**Requirement:** In the material below, identify each line bearing the word "computer". Reproduce those lines.

─── Source data

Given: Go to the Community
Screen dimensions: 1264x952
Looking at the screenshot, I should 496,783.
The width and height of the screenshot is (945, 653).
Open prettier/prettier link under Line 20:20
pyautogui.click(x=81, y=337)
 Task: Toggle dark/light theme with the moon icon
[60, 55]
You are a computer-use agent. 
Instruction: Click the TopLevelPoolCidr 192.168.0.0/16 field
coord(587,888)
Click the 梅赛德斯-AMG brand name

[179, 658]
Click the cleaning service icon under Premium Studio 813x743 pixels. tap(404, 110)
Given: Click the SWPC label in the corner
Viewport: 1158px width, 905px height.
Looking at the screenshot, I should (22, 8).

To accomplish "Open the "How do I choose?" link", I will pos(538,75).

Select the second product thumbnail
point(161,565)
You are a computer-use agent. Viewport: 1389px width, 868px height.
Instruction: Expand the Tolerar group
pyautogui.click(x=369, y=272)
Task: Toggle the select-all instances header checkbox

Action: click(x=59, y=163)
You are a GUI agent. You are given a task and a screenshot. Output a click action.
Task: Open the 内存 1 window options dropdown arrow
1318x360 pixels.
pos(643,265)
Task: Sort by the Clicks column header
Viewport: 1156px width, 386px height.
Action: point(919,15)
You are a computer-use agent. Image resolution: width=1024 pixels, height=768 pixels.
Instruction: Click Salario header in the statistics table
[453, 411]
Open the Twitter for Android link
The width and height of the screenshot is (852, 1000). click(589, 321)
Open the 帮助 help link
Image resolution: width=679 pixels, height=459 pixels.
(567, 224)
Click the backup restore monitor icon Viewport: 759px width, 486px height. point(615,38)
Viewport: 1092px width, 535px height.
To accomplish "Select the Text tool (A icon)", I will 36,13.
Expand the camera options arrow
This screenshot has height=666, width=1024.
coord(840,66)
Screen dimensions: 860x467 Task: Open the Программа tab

──────

**Result of this task:**
You are a computer-use agent. 
You are a computer-use agent. Viewport: 1389px width, 868px height.
You are a computer-use agent. Image resolution: width=1024 pixels, height=768 pixels.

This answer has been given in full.